In the end, a total of 4,426,099 paired-end 250 bp reads were obtained, 3,611,320 of which were retained as high-quality sequences (Supplementary Table S10). On average, a total of 59,256 sequences per sample were achieved in the study, with a mean length of 441 ± 15 bp. These sequences were clustered into 8,229 non-singleton OTUs using the reference-based OTU-picking process. Among them, 7,185 were classified taxonomically down to the genus level (Supplementary Table S11). OTU counts per sample and OTU taxonomical assignments are available in Supplementary Table S11.
Relative abundance normalization was applied, which divides raw counts from a particular sample by the total number of reads in each sample.

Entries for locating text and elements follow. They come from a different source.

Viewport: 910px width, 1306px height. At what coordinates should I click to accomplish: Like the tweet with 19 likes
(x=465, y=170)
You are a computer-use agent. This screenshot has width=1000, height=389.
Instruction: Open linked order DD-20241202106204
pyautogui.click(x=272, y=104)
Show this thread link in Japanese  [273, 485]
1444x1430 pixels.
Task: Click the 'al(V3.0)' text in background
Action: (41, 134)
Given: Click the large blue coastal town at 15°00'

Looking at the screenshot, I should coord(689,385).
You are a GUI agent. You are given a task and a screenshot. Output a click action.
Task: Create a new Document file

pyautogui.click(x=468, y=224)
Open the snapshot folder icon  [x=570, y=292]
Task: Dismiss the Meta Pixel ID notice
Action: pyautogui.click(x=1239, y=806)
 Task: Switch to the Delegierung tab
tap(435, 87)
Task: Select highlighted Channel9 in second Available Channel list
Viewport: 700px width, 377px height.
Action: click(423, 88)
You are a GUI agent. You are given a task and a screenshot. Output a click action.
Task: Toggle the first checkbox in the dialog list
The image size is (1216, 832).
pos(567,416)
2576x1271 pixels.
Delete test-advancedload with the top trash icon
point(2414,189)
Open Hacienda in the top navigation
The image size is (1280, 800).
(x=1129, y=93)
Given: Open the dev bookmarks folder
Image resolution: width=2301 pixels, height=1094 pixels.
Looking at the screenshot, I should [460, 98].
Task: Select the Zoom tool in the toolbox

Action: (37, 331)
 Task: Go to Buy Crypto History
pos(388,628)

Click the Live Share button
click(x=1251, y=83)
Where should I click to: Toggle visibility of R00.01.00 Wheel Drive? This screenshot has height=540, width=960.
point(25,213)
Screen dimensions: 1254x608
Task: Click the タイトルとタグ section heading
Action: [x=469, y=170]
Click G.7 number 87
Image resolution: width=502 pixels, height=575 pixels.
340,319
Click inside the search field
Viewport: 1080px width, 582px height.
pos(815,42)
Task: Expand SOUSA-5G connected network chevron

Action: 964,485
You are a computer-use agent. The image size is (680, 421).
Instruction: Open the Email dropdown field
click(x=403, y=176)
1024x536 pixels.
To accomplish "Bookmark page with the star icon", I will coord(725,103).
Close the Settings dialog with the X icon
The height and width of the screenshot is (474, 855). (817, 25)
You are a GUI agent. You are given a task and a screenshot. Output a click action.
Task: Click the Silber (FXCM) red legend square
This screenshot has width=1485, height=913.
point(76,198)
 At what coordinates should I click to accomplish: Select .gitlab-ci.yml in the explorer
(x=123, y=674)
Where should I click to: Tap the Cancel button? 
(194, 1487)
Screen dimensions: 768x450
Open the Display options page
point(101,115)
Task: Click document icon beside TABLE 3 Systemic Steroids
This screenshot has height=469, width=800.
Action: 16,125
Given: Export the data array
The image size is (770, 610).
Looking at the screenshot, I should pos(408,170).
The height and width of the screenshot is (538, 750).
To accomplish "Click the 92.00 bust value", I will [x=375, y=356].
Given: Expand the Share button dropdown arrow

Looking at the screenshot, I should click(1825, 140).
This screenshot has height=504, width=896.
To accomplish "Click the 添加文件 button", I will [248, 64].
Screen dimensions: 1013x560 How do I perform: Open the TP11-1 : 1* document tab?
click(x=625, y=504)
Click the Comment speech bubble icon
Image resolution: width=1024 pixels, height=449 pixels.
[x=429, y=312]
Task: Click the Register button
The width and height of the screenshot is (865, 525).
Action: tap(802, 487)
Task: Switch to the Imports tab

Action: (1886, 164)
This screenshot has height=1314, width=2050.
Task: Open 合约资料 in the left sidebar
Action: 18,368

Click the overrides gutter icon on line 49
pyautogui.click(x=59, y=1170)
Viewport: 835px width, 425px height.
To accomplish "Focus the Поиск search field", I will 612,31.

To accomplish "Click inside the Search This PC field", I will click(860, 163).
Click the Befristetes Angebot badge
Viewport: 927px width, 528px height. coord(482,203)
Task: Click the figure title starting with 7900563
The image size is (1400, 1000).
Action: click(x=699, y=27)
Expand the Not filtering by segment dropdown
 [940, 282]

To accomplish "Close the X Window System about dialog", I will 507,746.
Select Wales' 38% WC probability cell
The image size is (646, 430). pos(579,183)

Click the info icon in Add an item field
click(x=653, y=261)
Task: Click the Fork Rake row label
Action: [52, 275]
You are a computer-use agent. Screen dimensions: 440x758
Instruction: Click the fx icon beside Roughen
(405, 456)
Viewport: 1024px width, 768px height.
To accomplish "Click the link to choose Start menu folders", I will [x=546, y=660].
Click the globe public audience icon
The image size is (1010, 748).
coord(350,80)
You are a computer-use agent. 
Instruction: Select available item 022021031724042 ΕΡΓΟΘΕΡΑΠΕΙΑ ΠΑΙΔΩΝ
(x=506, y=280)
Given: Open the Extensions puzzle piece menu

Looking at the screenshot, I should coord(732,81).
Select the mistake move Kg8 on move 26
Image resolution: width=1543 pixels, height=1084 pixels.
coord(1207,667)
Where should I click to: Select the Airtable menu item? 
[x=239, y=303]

Real-time quantitative PCR (qPCR) analysis of bacterial, anaerobic fungal and protozoan loads
Concentrations of protozoa, anaerobic fungi and bacteria in fecal samples were quantified using a QuantStudio 12 K Flex real-time instrument (Thermo Fisher Scientific, Waltham, USA). Primers for real-time amplification of protozoa (FOR: 5′-GCTTTCGWTGGTAGTGTATT-3′; REV: 5′-CTTGCCCTCYAATCGTWCT-3′), anaerobic fungi (FOR: 5′-TCCTACCCTTTGTGAATTTG-3′; REV: 5′-CTGCGTTCTTCATCGTTGCG-3′) and bacteria (5′-CAGCMGCCGCGGTAANWC-3′; REV: 5′-CCGTCAATTCMTTTRAGTTT-3′). Details on thermal cycles and the creation of standard curve for absolute quantification are reported in Mach et al.17 and Clark et al.40. To generate quantification curves, purified DNA was quantified using the Qubit dsDNA HS assay kit (Thermo Fisher Scientific®; Waltham, MA USA). This DNA was subsequently diluted serially by copy number and amplified using the 16S rRNA, the 18S rRNA or ITS1 qRT-PCR assays. The standard curve was included in each run. After each run, melting curve analysis was performed to the presence of the desired amplicon and to confirm the lack of primer dimers. In all cases, the melting curves analysis did not reveal any contamination due to genomic DNA or to non-specific amplification. Gel electrophoresis analysis of the PCR products also showed a single band of the expected size. The qPCR efficiencies covering the three amplicons were calculated in each run. For the ITS1 amplicon, efficiency values ranged from 1.902 to 1.988 with R2 value (square regression coefficient) > 0.95. In the assays targeting the 16S rRNA gene, efficiency values ranged from 1.861 to 1.918 with R2 value > 0.95, whereas in the assays targeting the 18S rRNA gene, efficiency values ranged from 1.888 to 1.959 with R2 value > 0.95.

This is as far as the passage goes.